**About this exercise:** Please repeat every entry exactly as given, apart from dropping the images.

**Record excerpts:**

=-=-=

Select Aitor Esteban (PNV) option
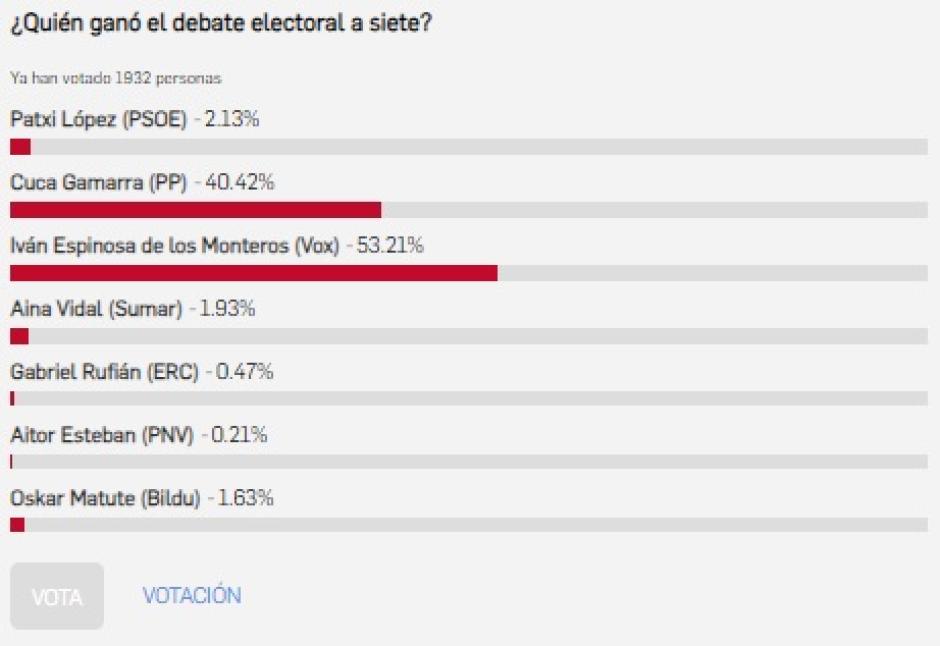This screenshot has width=940, height=646. click(102, 434)
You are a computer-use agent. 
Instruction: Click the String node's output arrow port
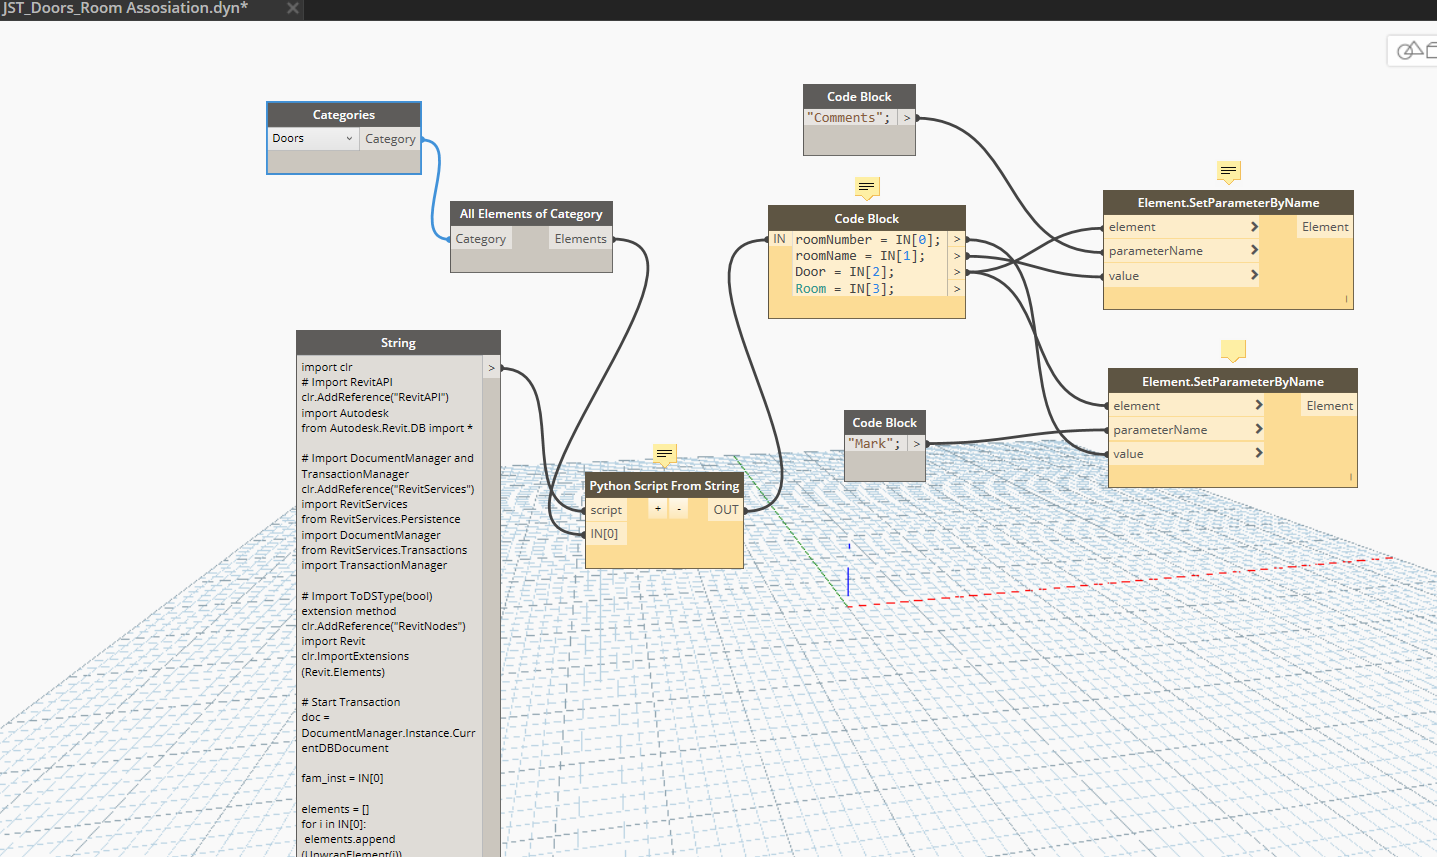pos(491,368)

=-=-=

**Output for this task:**
Select Aitor Esteban (PNV) option
This screenshot has width=940, height=646. click(102, 434)
You are a computer-use agent. 
Instruction: Click the String node's output arrow port
pos(491,368)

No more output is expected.